Söz konusu kadınlara aşağıdaki sorular sorulmuştur:
- Pandeminin neden olduğu sizin için olumlu bir tecrübe veya yeni bir imkân var mıdır?
- Tecrübenize dayanarak, göçmen kadınlar üzerinde pandeminin bıraktığı etkileri iyileştirecek yöntemlere bir örnek verebilir misiniz? Bu, devlete, topluma, sosyal örgütlere veya diğer insanlara bir öneri şeklinde olabilir.
Bu bağlamda, göçmen kadınlar bazı olumlu tecrübelerini sıralamışlardır:
- Aile ve arkadaşlarıyla vakit geçirebilmiş olmak.
- Sevilen işler, hobiler, yemek yapma, kitap okuma gibi keyifler sürmüş olmak.
- Online eğitimlerle yeni bilgiler edinmek ve dijital cihazlarla daha çok aşina olmak.
- Manevi ve dinî meseleleri, Tanrı’ya inanmak gibi, irdelemek.
- Birbirine gönüllü yardımcı olmak.
Son noktaya özellikle dikkat çekmek gerekmektedir çünkü göçmen kadınlar birbirlerine gönüllülükle yardımcı olmuşlar, özen göstermişlerdir. Örneğin, bir kadın yaşadığı bölgede kendisinin de yardım almış olduğu Bangladeşli bir dükkân sahibinin herkese yiyecek yardımında bulunduğunu belirtmiştir. Diğer bir kadın ise, kendisi çalıştığı için işini kaybeden arkadaşlarına ve başka kadınlara yiyecek yardımında bulunmuştur. İlaveten, birçok kadın da bu durumu değerlendirip, gayriresmî grup organizasyonlarıyla veya STÖ’leri gibi sivil kuruluşlarda gönüllü olarak ihtiyaçlılara yardımcı olmuşlardır.
5- SONUÇ
Bu araştırma kapsamında araştırmacıların gözlemlerine dayanarak Kıbrıs’ta genç göçmen kadınların yaşamlarını iyileştirmek üzerine bazı fikirlerle raporumuzu sonuçlandıracağız.
- Kendiliğinden örgütlenmiş göçmen topluluklarında kadınlar, örgütlenememiş topluluklara göre daha iyimserdirler, daha az yalnızlık hissetmektedirler. Örneğin, Filipinli kadınlar Kıbrıs’taki en örgütlü göçmen topluluğudur. Diğer topluluklarda kadınlar ne kadar üzüntülü, acılı, yalnız hissettiklerini ve kendi yurttaşlarıyla hiçbir bağlantıları olmadığını ifade etmişlerdir.
- Genç göçmen kadınlar farklı durumlar karşısında haklarının ne olduğunu ve izleyecekleri prosedürler konusunda kafa karışıklığı yaşamaktadırlar. Örneğin, çoğu zaman yasal süreçler ve diğer işler için kimden bilgi alacaklarını bilemiyorlar. Bir ipucu olması açısından küçük bir işletme açmak isteyen mülteci bir kadının bunun yasallığı ile ilgili kimden bilgi alacağını bilmediğini belirtmek isteriz. Buna benzer olarak, ev hizmetlisi olanlar ise işverenin işten çıkardığı ve yeni bir iş aramaları durumunda yasal prosedürleri bilmemektedirler. Bu çerçevede, farkındalık yaratma kampanyaları ve yönlendirici bilgi merkezleri, göçmen kadınları ve tüm göçmenleri birleştirmek ve iyileştirmek için çok önemlidir.
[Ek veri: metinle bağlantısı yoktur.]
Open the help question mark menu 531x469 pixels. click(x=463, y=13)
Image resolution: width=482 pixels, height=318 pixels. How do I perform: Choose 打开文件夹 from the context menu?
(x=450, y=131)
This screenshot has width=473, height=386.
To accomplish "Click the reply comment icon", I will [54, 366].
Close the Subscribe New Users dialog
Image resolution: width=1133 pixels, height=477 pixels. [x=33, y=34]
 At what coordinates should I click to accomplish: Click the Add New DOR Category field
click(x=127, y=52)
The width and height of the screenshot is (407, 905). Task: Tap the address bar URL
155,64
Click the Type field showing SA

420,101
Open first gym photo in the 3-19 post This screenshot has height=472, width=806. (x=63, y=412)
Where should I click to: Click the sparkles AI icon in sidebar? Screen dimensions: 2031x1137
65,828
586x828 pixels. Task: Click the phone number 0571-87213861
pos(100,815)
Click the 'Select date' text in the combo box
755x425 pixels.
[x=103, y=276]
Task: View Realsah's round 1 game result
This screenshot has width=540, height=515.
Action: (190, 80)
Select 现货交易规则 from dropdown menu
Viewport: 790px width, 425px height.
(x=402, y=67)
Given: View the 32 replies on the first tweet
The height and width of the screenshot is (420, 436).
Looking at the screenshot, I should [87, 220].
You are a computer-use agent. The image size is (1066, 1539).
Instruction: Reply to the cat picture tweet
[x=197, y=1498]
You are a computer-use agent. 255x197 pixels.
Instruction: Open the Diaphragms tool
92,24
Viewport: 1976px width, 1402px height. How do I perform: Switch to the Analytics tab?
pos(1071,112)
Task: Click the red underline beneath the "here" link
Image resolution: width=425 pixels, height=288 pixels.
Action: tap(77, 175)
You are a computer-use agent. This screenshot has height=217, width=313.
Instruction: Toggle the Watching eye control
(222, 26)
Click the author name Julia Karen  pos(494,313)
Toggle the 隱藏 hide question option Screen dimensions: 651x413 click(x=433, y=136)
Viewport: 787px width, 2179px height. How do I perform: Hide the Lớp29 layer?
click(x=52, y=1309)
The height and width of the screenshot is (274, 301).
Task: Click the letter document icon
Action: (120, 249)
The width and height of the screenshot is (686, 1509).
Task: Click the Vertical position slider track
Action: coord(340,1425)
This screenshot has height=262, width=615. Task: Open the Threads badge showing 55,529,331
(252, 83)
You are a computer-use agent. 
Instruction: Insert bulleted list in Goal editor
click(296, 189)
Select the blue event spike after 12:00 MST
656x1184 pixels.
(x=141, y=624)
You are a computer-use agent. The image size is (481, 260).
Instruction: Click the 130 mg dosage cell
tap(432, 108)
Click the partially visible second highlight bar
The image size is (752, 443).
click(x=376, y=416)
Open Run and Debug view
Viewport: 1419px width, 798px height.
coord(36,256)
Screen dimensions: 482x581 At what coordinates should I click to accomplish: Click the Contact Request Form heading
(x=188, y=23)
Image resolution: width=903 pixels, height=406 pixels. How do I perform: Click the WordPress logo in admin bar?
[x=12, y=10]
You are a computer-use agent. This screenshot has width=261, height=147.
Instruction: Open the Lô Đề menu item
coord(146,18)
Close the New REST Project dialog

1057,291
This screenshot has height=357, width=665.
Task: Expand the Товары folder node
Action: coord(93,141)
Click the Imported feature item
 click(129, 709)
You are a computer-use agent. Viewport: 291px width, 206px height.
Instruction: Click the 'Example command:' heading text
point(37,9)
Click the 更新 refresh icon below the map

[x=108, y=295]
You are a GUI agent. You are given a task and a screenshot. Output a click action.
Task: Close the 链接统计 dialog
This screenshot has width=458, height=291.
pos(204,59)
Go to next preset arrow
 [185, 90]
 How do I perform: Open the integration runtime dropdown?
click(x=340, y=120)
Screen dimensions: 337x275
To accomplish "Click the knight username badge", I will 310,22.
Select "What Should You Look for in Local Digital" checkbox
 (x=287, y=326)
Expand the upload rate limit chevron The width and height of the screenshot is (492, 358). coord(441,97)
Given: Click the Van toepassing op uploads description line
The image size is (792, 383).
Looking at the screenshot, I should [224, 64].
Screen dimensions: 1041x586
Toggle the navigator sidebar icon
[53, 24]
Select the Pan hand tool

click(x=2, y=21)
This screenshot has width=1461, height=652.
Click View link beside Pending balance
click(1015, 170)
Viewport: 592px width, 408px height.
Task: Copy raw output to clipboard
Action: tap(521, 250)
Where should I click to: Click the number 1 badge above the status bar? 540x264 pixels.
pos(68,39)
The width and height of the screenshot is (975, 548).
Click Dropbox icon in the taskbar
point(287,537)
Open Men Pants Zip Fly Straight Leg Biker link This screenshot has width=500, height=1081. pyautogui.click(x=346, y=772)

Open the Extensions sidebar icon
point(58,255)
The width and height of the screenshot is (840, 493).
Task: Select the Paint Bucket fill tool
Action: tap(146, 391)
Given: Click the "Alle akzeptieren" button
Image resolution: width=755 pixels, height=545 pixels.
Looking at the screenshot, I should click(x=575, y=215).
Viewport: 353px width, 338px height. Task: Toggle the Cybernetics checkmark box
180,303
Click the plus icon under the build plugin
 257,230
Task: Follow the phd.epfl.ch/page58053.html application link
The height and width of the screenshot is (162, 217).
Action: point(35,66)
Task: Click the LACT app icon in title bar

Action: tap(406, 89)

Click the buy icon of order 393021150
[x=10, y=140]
- Gözlemlerimizde, Afrikalı ve Müslüman kadınlar emek piyasasına girme girişimleri sırasında çok fazla önyargı ve ırkçılığa maruz kaldıklarını ve bu nedenle iş bulmak için desteğe ihtiyaçları olduğunu belirledik. Birçok mülakatta tesettürlü Arap bir kadının işverenlerin çoğu tarafından olumsuz karşılandığını gördük.
- Mültecilerin temel taleplerinin yerine getirilmesinde hükümetin neden olduğu zaman kaybı da çok büyük sorunlara neden olmaktadır. Buna bir örnek ise, Kamerunlu mülteci bir kadının bir yıl önce makamlara başvurarak yaşı küçük oğlunu yanına alma talebi ve hiçbir cevabın verilmemesidir. Oğlunun yaşadığı yerin ne kadar güvensiz olduğu düşünüldüğünde bu kadın oldukça gergin ve endişeli zamanlar yaşamaktadır. Dahası, pandemi süresince durum daha kötüye gitmiş çünkü onun ifadesiyle “şikâyet etmek çok zor çünkü ilgili makama gidemiyorsunuz, sadece mektup gönderebiliyorsunuz”.
- STÖ’ler ile devlet daireleri arasında iş birliği ve koordinasyon gereklidir ve kaçınılmazdır.
- Genç göçmen kadınların belirli sorunlarını ele alan, araştırma temelli daha çok çalışmaya ihtiyaç duyulmaktadır.